Canada Blooms
March 8-11th, 2006
Toronto, ON
 

I then sat down to listen to John Valleau from Heritage Perennials while munching on a ham and cheese sandwich – He spoke on the ‘Perfect Perennial Partners’. Flowers of perennials die back and what you have left are a lot of leaves so let the colours of the foliage play off each other. I have been trying to do that and when you are in the garden center look at those leaves because they are usually around a lot longer than the flower. Sometimes keeping it simple is the hardest thing for a gardener to do. I liken that sentence to packing – when packing for a trip, pack it all then take out half the clothes you put in. Think of other elements besides plants to set plants off, like rocks, perfectly placed benches, urns, statues.

His take this year on trends…barberries are back with a vengeance, new Zealand flax is a great pot plant and will over winter in the house, rex begonias are coming back, he loves coleous and with the new leaf shades, they are great for shade. Mexican feather grass and cannas add a great tropical feel to the garden.
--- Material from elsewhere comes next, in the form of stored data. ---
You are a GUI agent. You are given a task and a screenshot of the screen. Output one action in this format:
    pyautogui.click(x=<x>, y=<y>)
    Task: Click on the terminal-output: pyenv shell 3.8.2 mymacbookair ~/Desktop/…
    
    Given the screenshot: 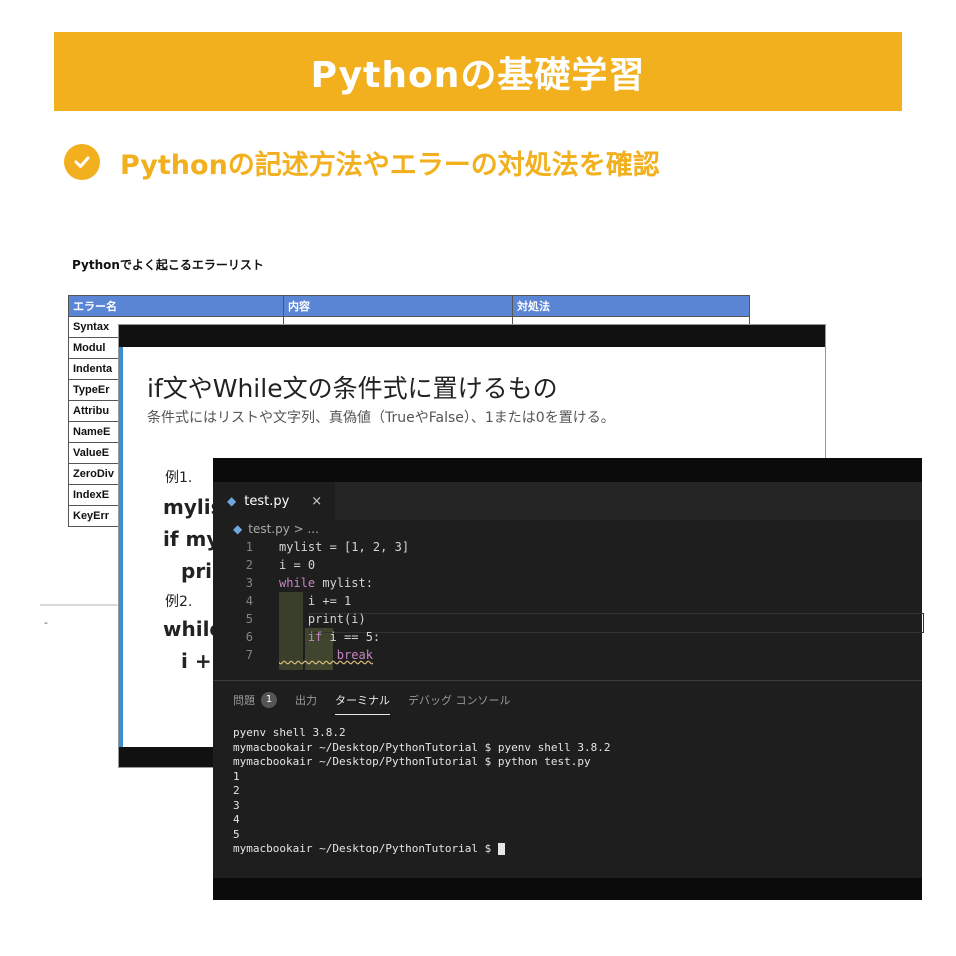 What is the action you would take?
    pyautogui.click(x=422, y=792)
    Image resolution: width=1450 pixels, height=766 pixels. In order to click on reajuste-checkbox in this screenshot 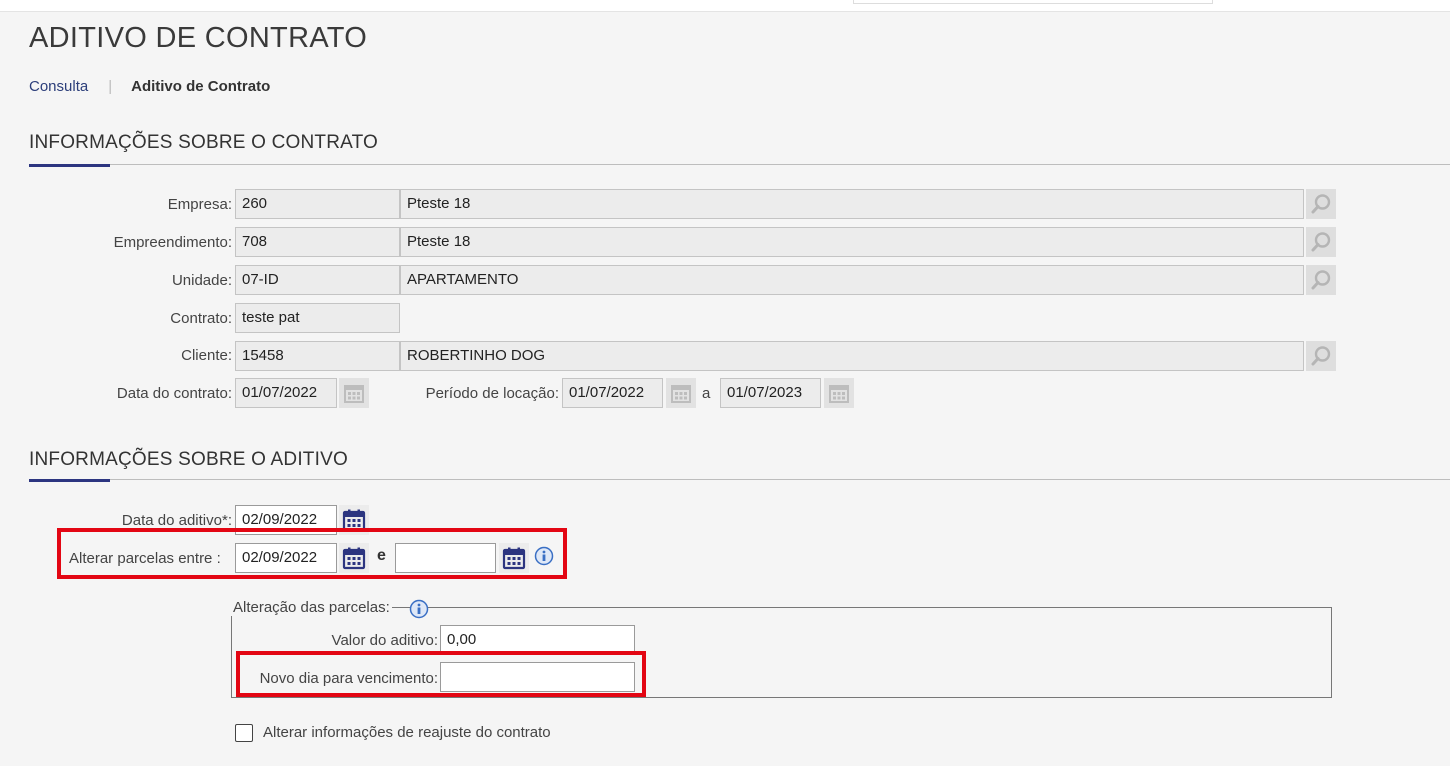, I will do `click(244, 733)`.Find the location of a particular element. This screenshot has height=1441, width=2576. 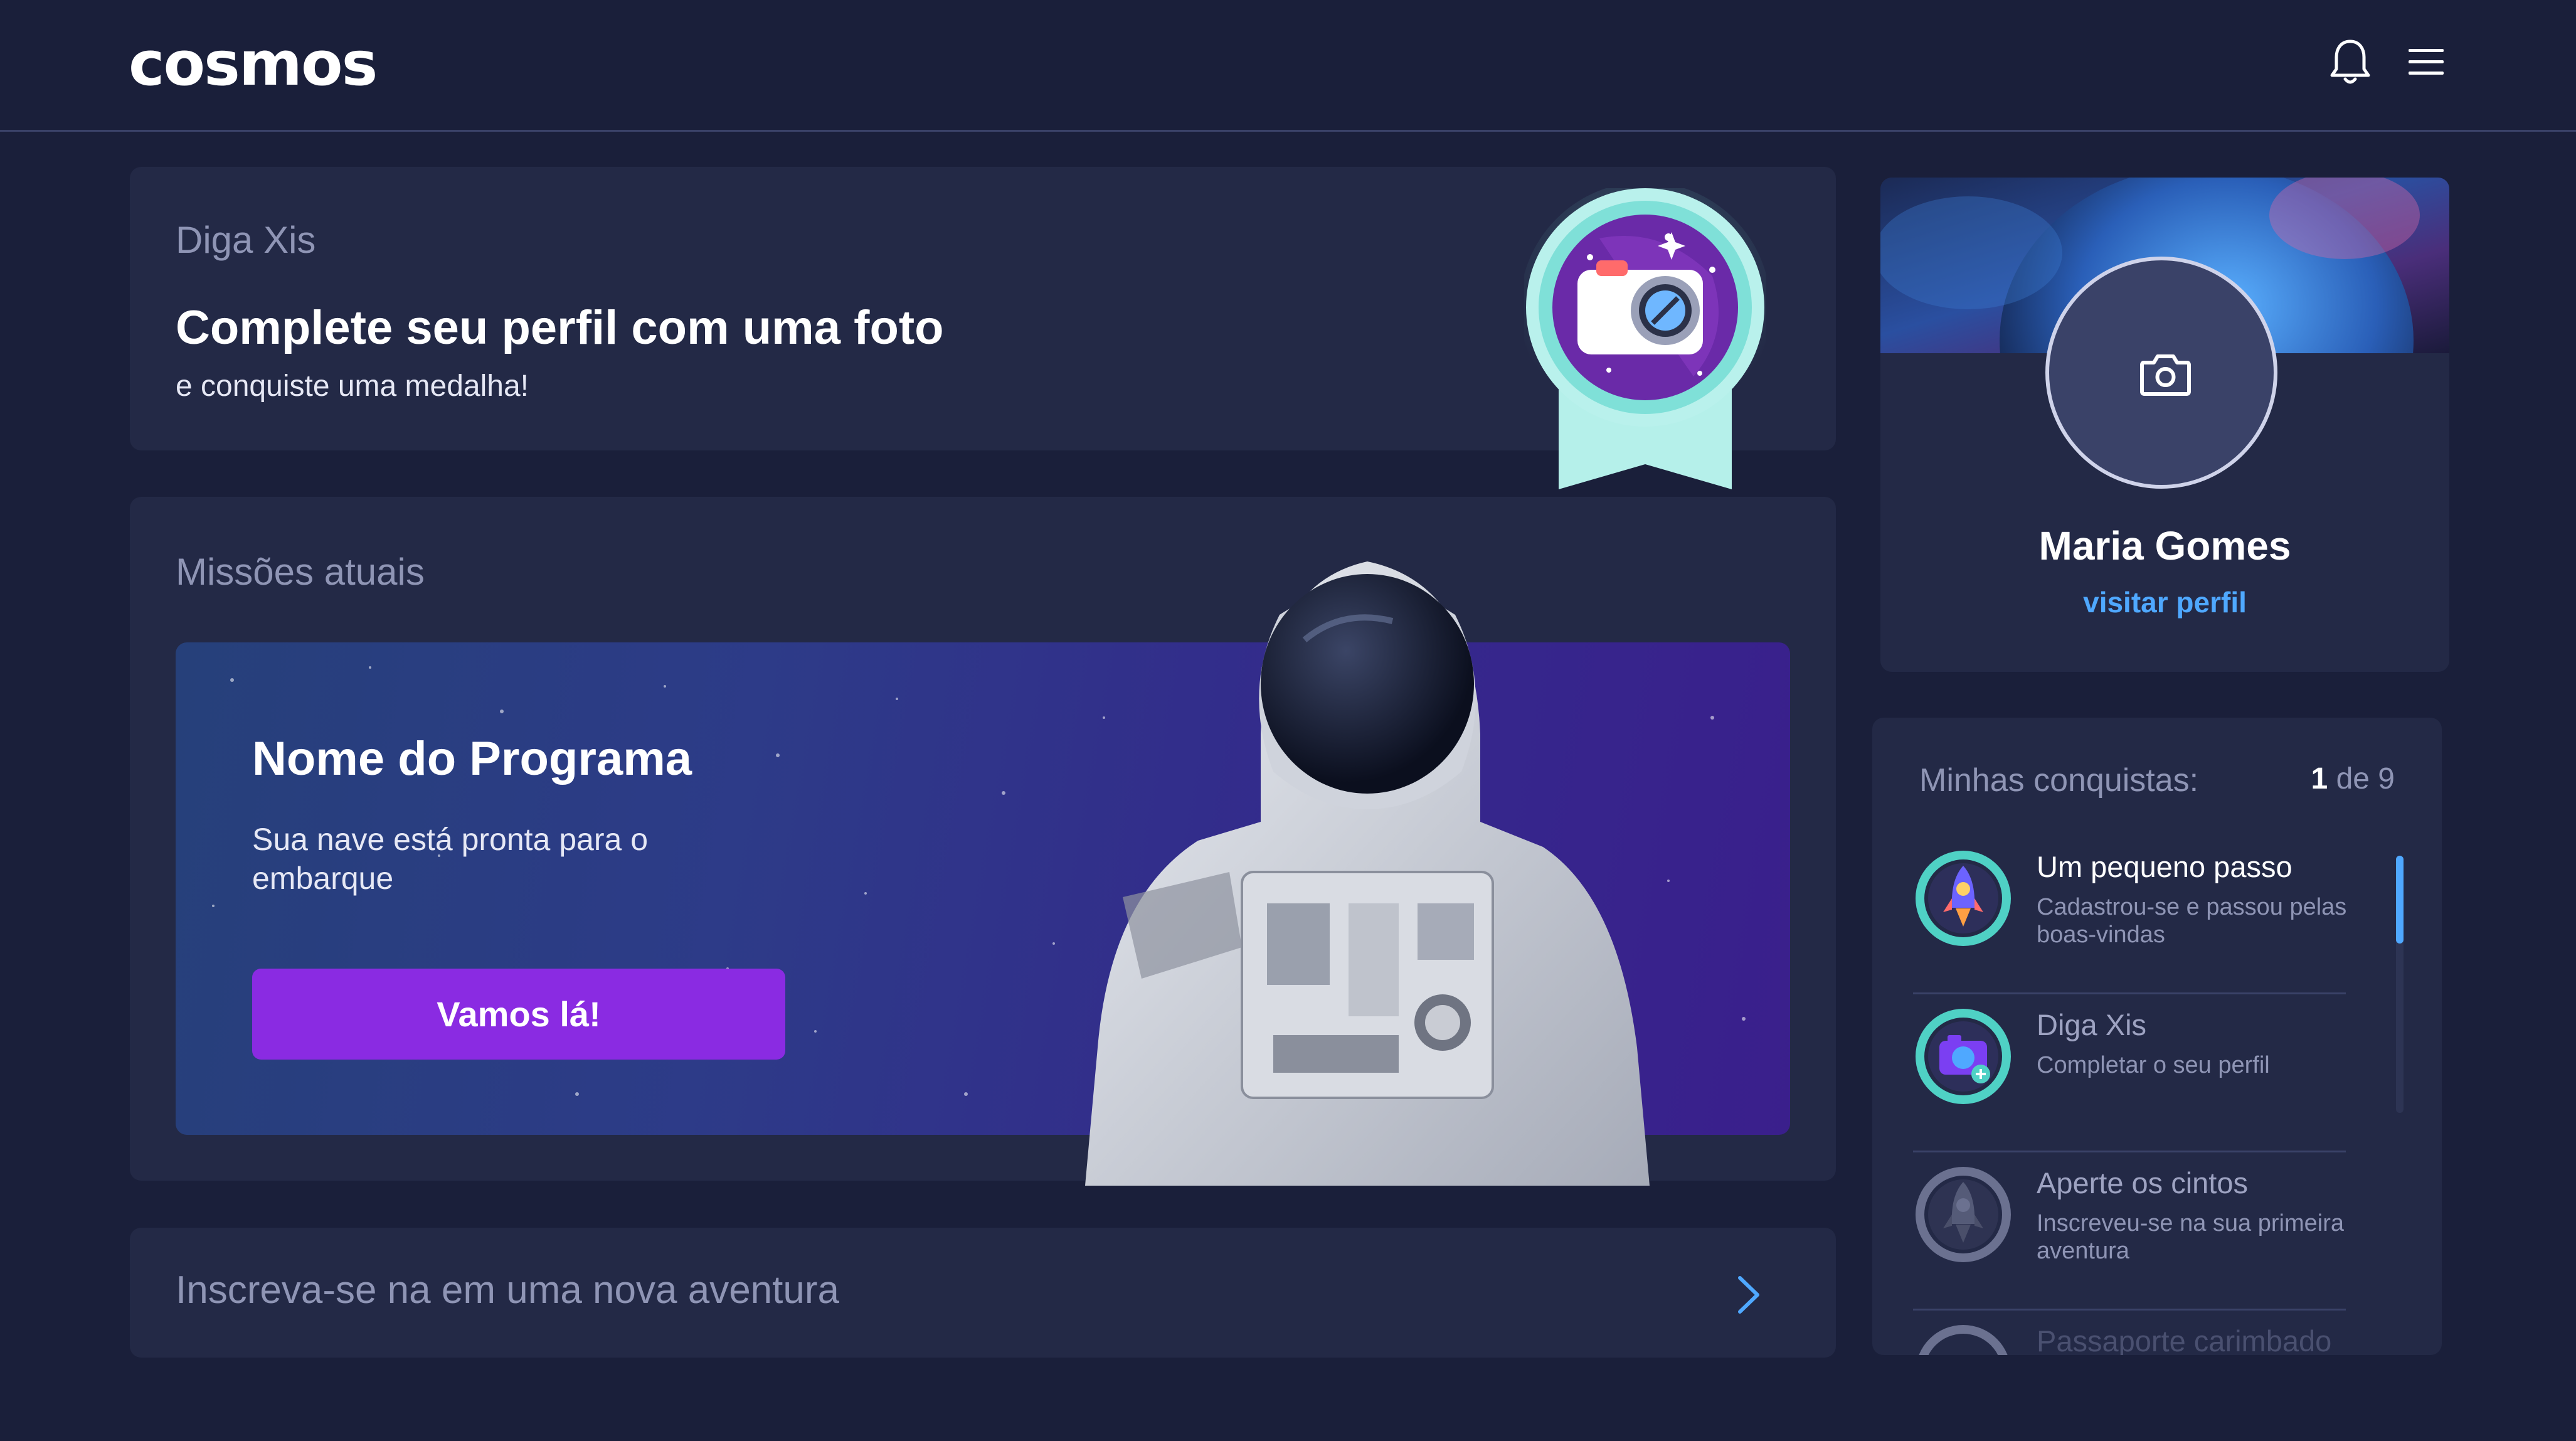

banner-title: Complete seu perfil com uma foto is located at coordinates (560, 328).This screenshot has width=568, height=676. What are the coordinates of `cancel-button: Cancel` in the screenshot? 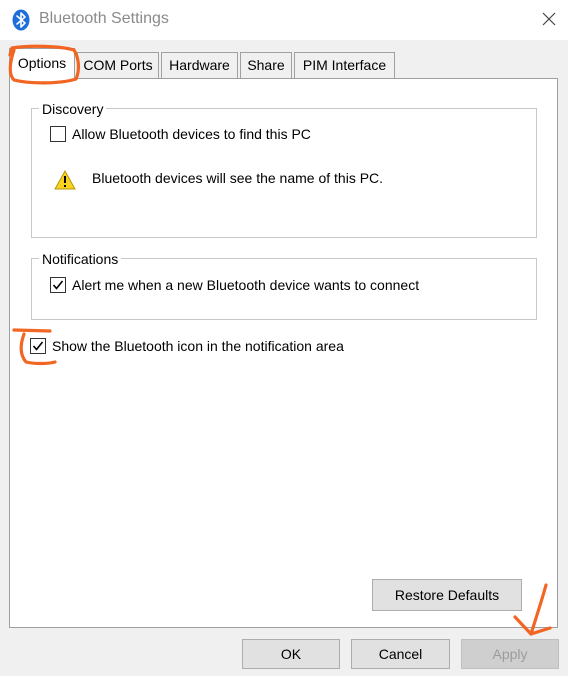 It's located at (400, 654).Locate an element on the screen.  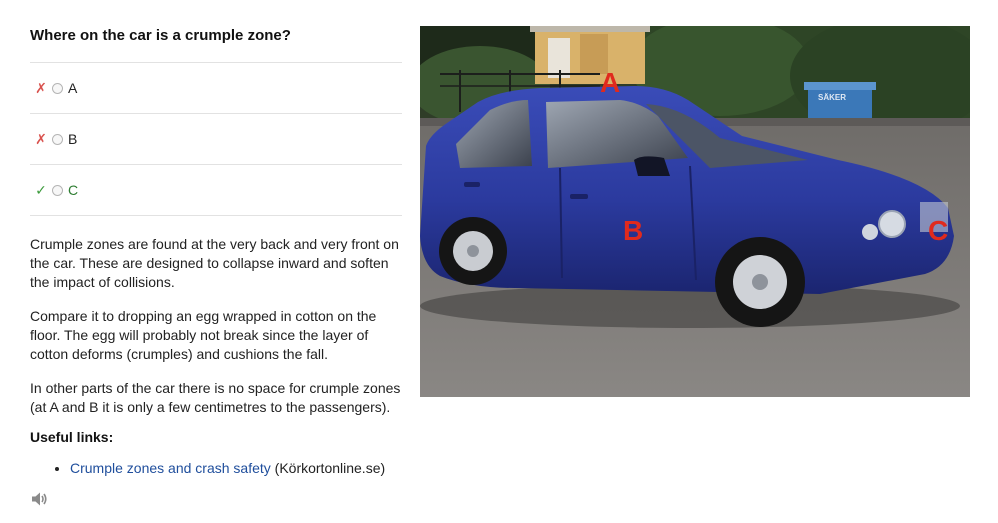
answer-options: ✗ A ✗ B ✓ C is located at coordinates (216, 139).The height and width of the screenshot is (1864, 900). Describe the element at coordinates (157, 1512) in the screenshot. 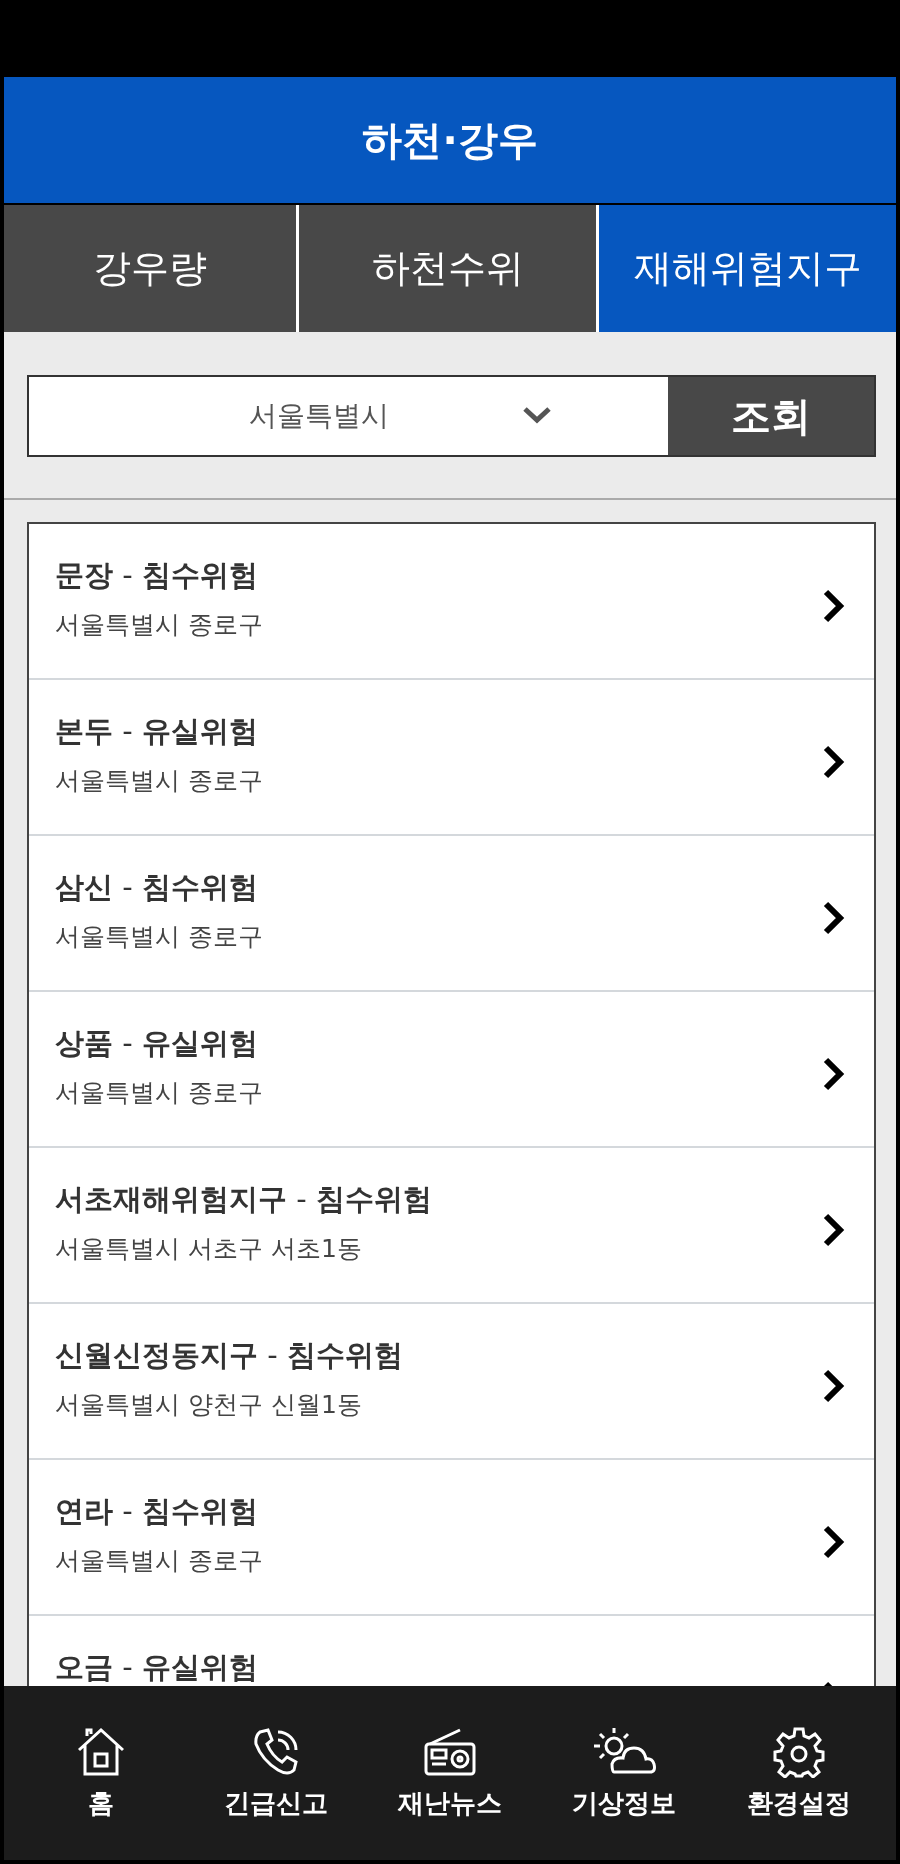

For growing more succulents he had this to say – just pull off leaves and leave on a windowsill and after a while a baby will form along with roots and then you can pot them up. For elders, after they are established, hard prune them back to 6-12” from the ground to help keep their form and keep them nice and bushy. He loves cardoon and more people should try it for its gray leaves and purple fountain grass is not hardy at all, no matter how much mulch you use, so perhaps keep it as an annual and enjoy it that way.

The last speaker I had a chance to listen to was Freeman Patterson. His presentation was on his book ‘The Garden’ which I happen to have. It was wonderful to sit and look at his slides, he has such a gift of taking the right picture at that perfect moment. I am not a professional photographer but I do know that the pictures I take are my memory reminders…and he calls them his gracenotes – moments not given to us but put there for us to discover. I like that and I love going through my pictures – and sharing them with others. When I see a picture, I don’t just see it, I smell that flower, or hear the birds that were singing while I took it…he also said that it was a very good idea to take both close-ups and longshots, again something I try to do.

Now the show itself this year was very good – they were celebrating their 10th Anniversary, just like our site this year – and the theme ‘Urban Mosaic’ celebrated the differences in our cities and towns. Toronto, Ottawa and Brampton each had big display gardens with Ottawa and Brampton being the most colourful with thousands of tulips in the Ottawa garden and the most beautiful baby grand piano of red and white flowers in the Brampton garden.

The floral competition this year, presented by the Garden Club of Toronto, was quite exciting with many gorgeous floral designs. From the very tall and theatrical to the tiny shadow box – they were all here to enjoy, and all done by very talented amateur designers. If you had picked up a copy of the show guide you would have read a wonderful article on miniature floral designs, done by my friend Wendy Downing, who is one of the floral judges at the show each year.

The speakers and demonstrations each day are reason enough to attend the show – there were enough to take you through the entire Wednesday through Sunday at every hour from 11 a.m. on to days end. Plan your time to make sure you listen and watch as many as possible while still having the time to really visit the gardens – sometimes we miss a lot of the little things by being in a hurry. Mix and match your seating and walking and don’t forget you will need a bit of time to go through the Market Place.

As always, when I am in Toronto, I stay at the Fairmont Royal York. Alka and Jamie have always treated me so well that I cannot possibly think of another hotel. It is so close to the convention center – in fact you can walk from the hotel right to the show and not even go outside - this is very important to me because I happen to know what March is like in Toronto. This is what makes Canada Blooms so special, a chance to forget the weather and think spring!

Hope you enjoy the pictures and see you next year! Happy 10th Anniversary!